An OLS regression was run on all of the independent and control variables. The results appear in Table 2. It appears that the model as a whole was quite significant and explained 68% of the variance in the dependent variable. The regression coefficient for centrality was both positive and significantly different from zero (t = 1.97, p = 0.055). The regression coefficient for appropriability was quite small (0.01) and thus was not significantly different from zero (t = 0.08, p = 0.939). The coefficient for proactivity was both negative and relatively small (−0.08). The standard t-test was insignificant (t = −0.84, p = 0.408). Visibility was positive as hypothesized and the coefficient was significantly different from zero (t = 3.01, p = 0.004). Finally, voluntarism was quite large, but negative (−0.69). Although the coefficient was significant (t = −7.48, p = 0.000), the sign was the opposite of what was expected in the work of Burke and Logsdon. Thus the hypotheses for two of the theoretical variables (centrality and visibility) were supported by the data, while the impact of voluntarism was negative. The two hypotheses regarding the impact of appropriability and proactivity on value creation were not supported. None of the control variables was significant.

Table 2 Results of O.L.S. Regression Analysis

As mentioned earlier, one problem that may violate the assumptions of OLS regression is multicollinearity. The variance inflation factor (VIF) is one measure of the effect the other independent variables have on the variance of a regression coefficient. Large VIF values indicate high collinearity. All values of the VIF were below the suggested cutoff of 10, except for the dummy control variable for the chemical, petroleum, plastic, glass, and cement industries (Hair et al. 1992). Thus, the problem of multicollinearity does not appear to be significant for the theoretical variables of interest. The consequence for the dummy variable is that it may actually be somewhat more significant than reported in Table 2.

5 Discussion

As predicted, voluntarism is an essential element for the creation of value; however, not in the direction hypothesized. According to the original work by Burke and Logsdon (1996), one would expect that greater voluntarism would lead to greater creation of value from strategic CSR programs. On the contrary, among MNEs in Mexico, value creation is perceived to be associated with constraints such as legal requirements, industry practice, and fiscal incentives. The implications of this finding for public policy in Mexico are enormous. These results suggest that MNEs in Mexico are more likely to create value from CSR programs when such programs arise as the result of industry, tax, or regulatory constraints. Voluntary CSR activity may be more altruistic in nature, but appears less likely to create value for the firm in Mexico. This result is consistent with the argument advanced by Porter and van der Linde (1995) that environmental regulation can stimulate innovation and competitiveness among firms.

Not all competitive environmental contexts provide such opportunities. An examination of the Mexican legal environment provides insight into why this is so and the anomalous result found in our study. For example, Mexican law mandates employee education programs, which may be considered a form of CSR. In addition, firms can avoid paying social security taxes if they provide their employees with appropriate medical services. Given the social protections afforded by Mexican law and in light of its lax enforcement, simply obeying the law sets a company apart as socially responsible. Consequently, compliance with the law in Mexico may represent voluntary behavior and thus the original Burke and Logsdon framework may hold in Mexico. Further research would be required to confirm this contention.

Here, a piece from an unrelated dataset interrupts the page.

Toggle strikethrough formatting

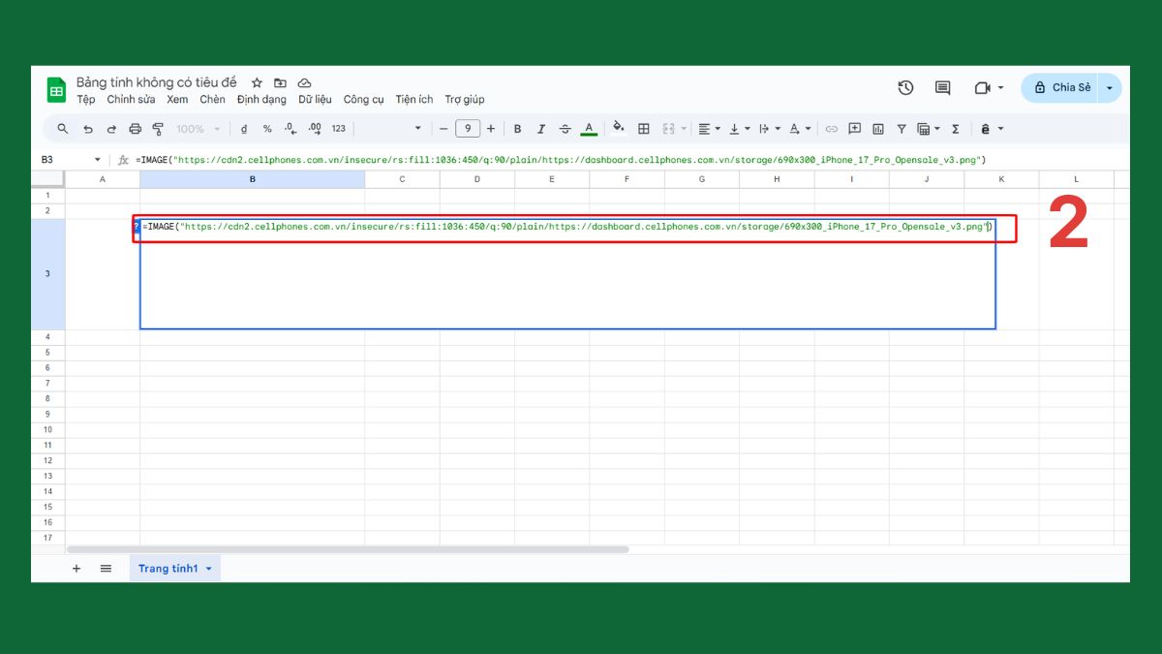tap(564, 128)
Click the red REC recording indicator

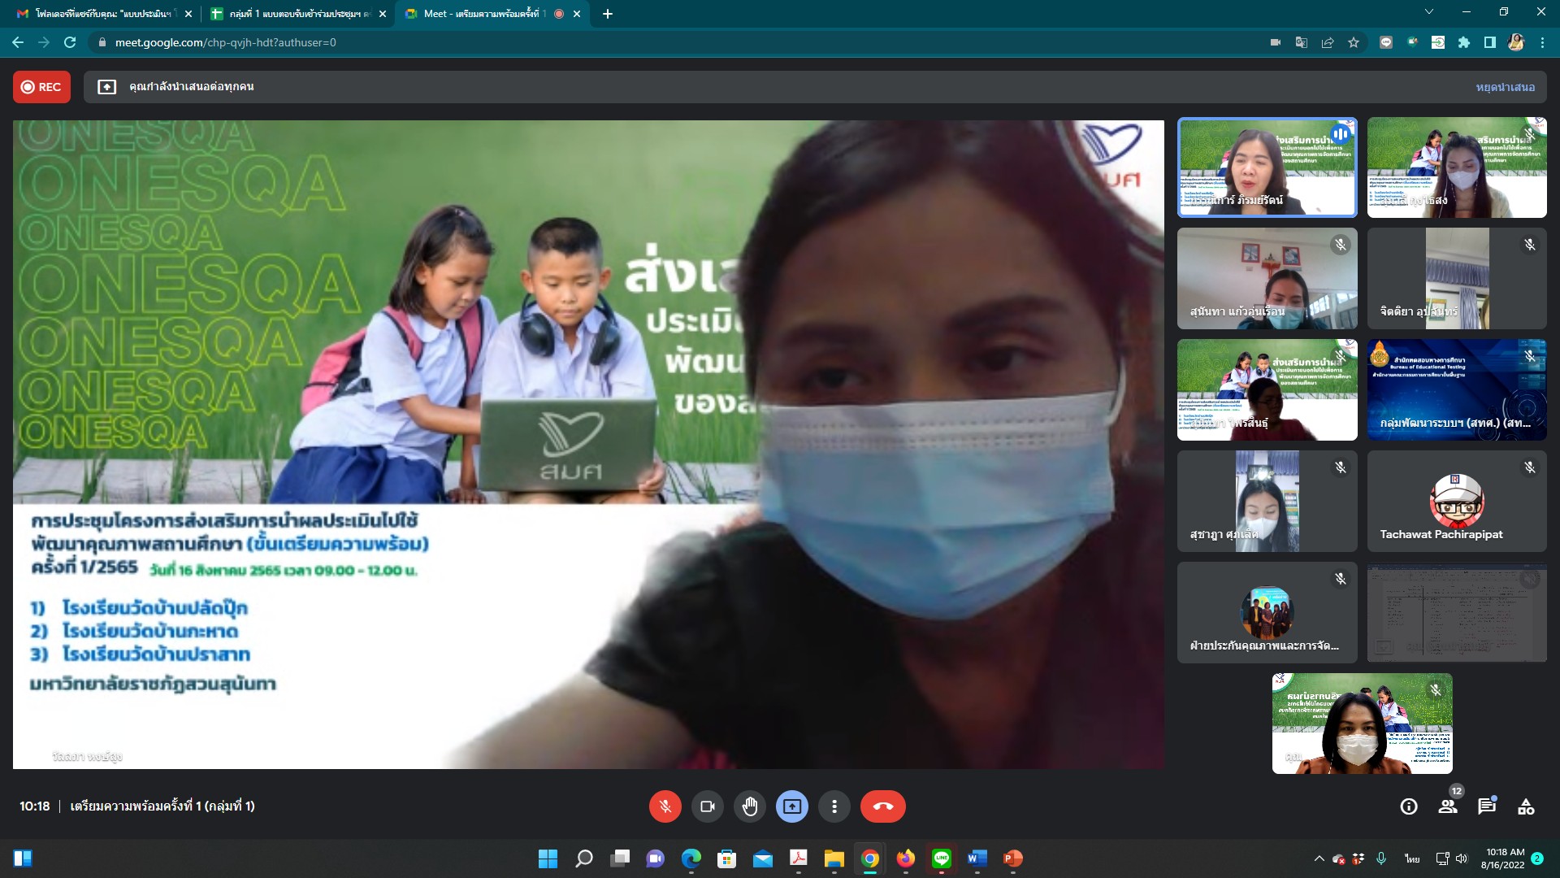41,87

Centrality, as operationalized in this study, is also a relevant dimension of CSR programs that significantly affects value creation. In other words, the greater the extent to which certain objectives of social programs coincide with the firm’s business mission, the more likely these social programs will generate value. This finding is consistent with the argument that firms that develop resources and capabilities through CSR may be able to leverage benefits for their core business. Although beyond the scope of this study, we might speculate that centrality enables the redeployment of resources and capabilities developed for CSR to product and process innovation – a source of significant and lasting competitive advantage (Kanter 1999). For this reason, as Cemex has demonstrated, aligning CSR objectives and operations with the firm’s business products, services, and operations may be at the core of value creation. This is an important area for future research.

Visibility is also significantly related to value creation. This result is consistent with the expectation that much of CSR is developed in order to improve the firm’s image and maintain the firm’s presence in the news media, possibly allowing it to differentiate its products in the market.

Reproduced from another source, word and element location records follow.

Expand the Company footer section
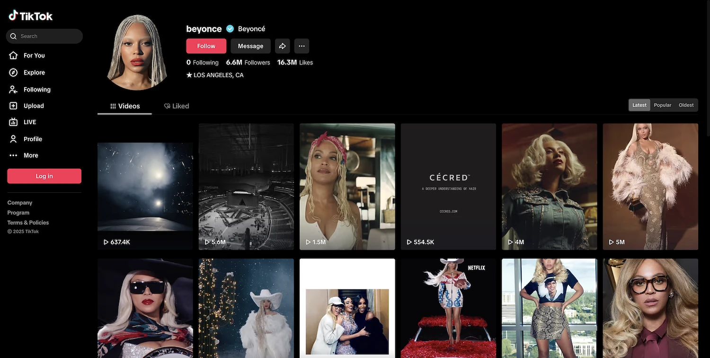 coord(20,203)
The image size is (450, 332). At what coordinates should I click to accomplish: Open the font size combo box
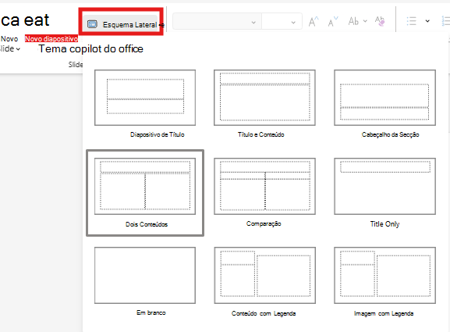(x=282, y=21)
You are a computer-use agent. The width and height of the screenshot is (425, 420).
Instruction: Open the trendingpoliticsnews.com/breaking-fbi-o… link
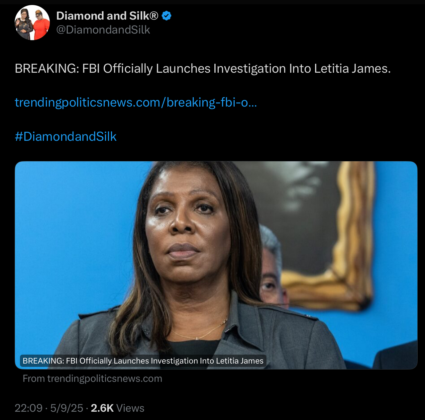[136, 103]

Somewhat surprisingly, the hypotheses related to appropriability and proactivity were not confirmed. The lack of significance of proactivity is consistent with the finding that non-voluntarism is related to value creation among MNEs in Mexico. Given the generally low level of CSR in Mexico, it might make sense for MNEs not to be proactive. Quite possibly CSR initiatives are developed at home country headquarters and some local subsidiaries may not carefully monitor the host-country environment in order to respond proactively to local needs (Husted/Allen 2006). Stakeholders at home countries may be driving CSR activity more than stakeholders in host countries, especially when we are speaking of newly industrializing economies like Mexico. Certainly, more research would be necessary to confirm these suspicions.

As argued earlier, appropriability would ordinarily seem to be an essential element in order to create value from CSR projects. Two possible explanations may account for this unexpected result. First, given what appears to be a lack of concern by MNEs to understand CSR needs proactively, there is undoubtedly a lack of attention to the design of CSR projects in ways that will generate profits. Many markets in Mexico are not competitive, and thus firms do not need to worry about deliberately linking the achievement of social objectives to profits. Second, appropriability was measured with a single item and further refinement of its measurement may be necessary.

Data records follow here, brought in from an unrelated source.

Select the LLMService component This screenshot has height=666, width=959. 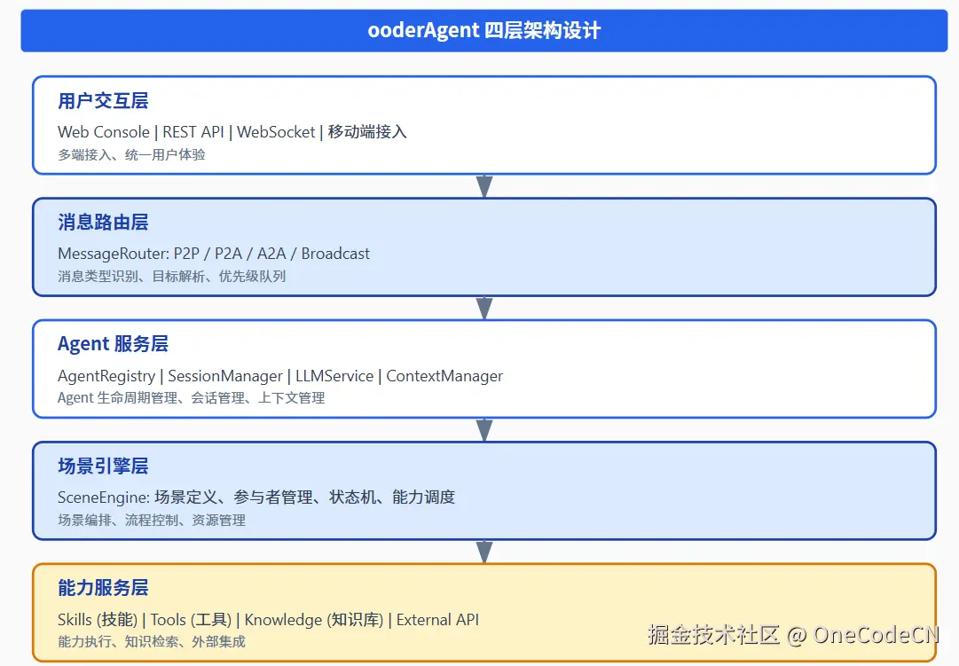point(334,375)
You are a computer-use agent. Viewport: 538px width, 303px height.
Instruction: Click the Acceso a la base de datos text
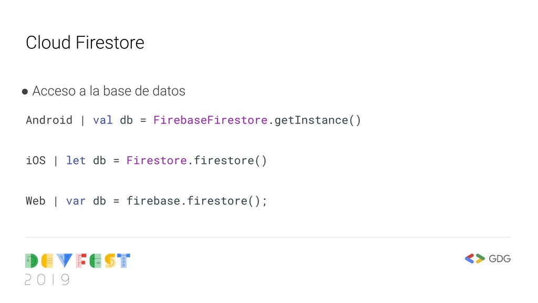pyautogui.click(x=109, y=91)
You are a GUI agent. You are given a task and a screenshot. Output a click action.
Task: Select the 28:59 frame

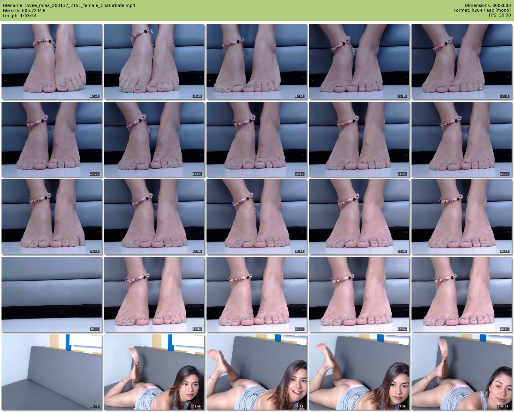point(154,217)
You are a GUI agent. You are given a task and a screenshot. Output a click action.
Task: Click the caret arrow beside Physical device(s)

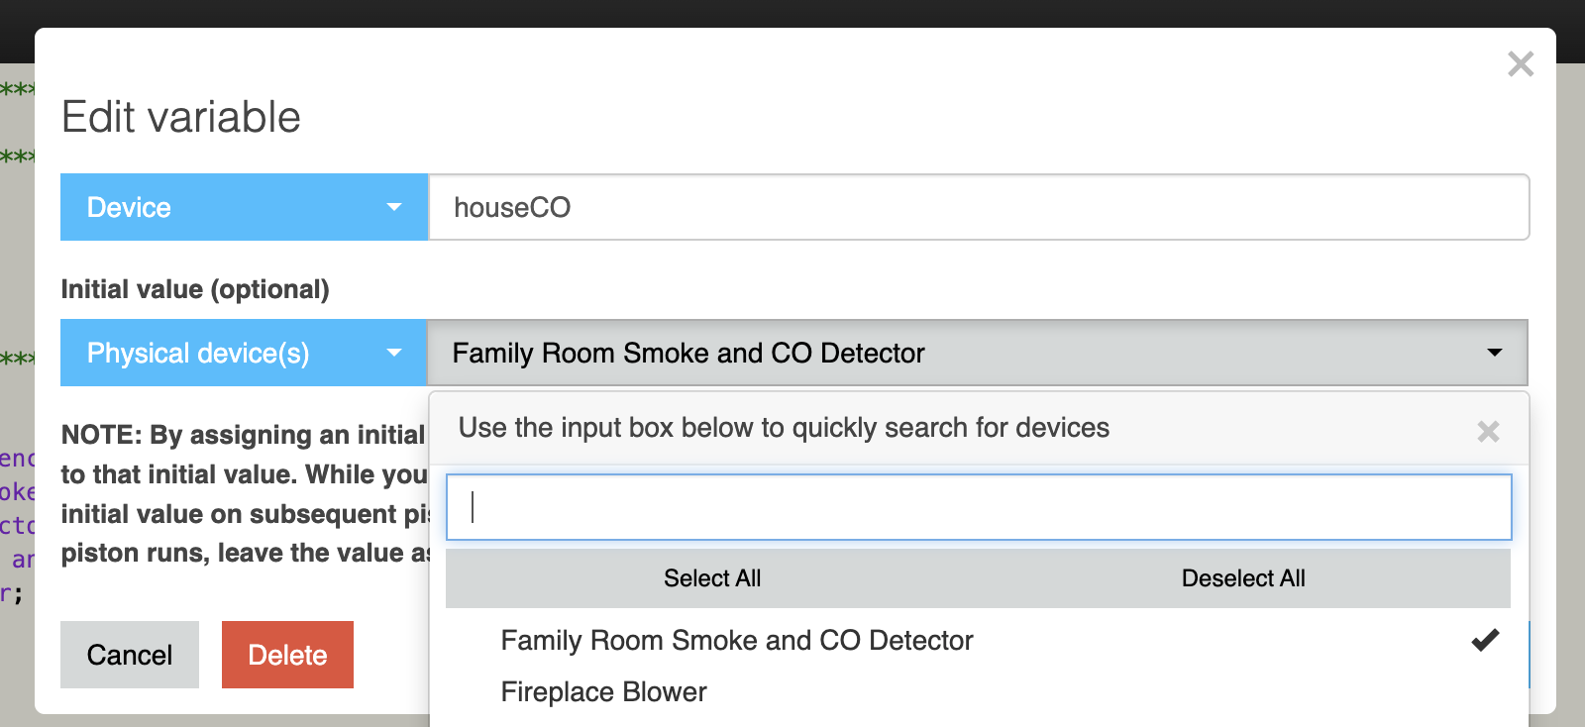[x=393, y=353]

The overall picture painted by these results seems to indicate that MNEs in Mexico do create value from CSR projects as a result of the fact that CSR is related to the firm’s business mission and is related to programs that enhance the image of the firm. However, it is not clear that CSR value creation is a result of strategic planning on the part of MNEs. CSR is spurred by industry and regulatory constraints, and in this respect MNEs in Mexico may differ somewhat from their parent companies. Burke and Logsdon (1996) wrote within a U.S. context, where domestic MNEs may more proactively engage in “beyond-compliance” behavior and design CSR in ways that will extract benefits.

In our work with MNEs in Mexico, we have seen that firms rarely evaluate social initiatives in this way, though larger global MNEs do understand that social initiatives play an increasingly important role in corporate strategy. Telefonica, the Spanish telecommunications leader in Mexico, Brasil and other Latin American markets, manages CSR as part of its ongoing global corporate reputation project. The project began in 2001 with an assessment of corporate risk across stakeholder groups in all the markets where Telefonica operates. This analysis determined that Telefonica’s principal business risks were associated with reputation loss with key stakeholders, in particular customers. The firm’s response was to engage in a company-wide reputation project which resulted in developing social initiatives to respond to each risk. In few cases were the individual projects central to the firm’s strategy, nor did they provide direct opportunities for value appropriation. Rather Telefonica understood that its very survival depended on maintaining a reputation for creating social welfare and translating that perception into improved relations with key stakeholders, starting with customers, regulators and investors.

Accordingly, Telefonica organized its social projects to extract maximum reputation value from these programs. The firm brought all social projects under the same umbrella, including philanthropy, sponsorships, community involvement, employee programs, as well as mandated social action projects (free service to rural areas, for example).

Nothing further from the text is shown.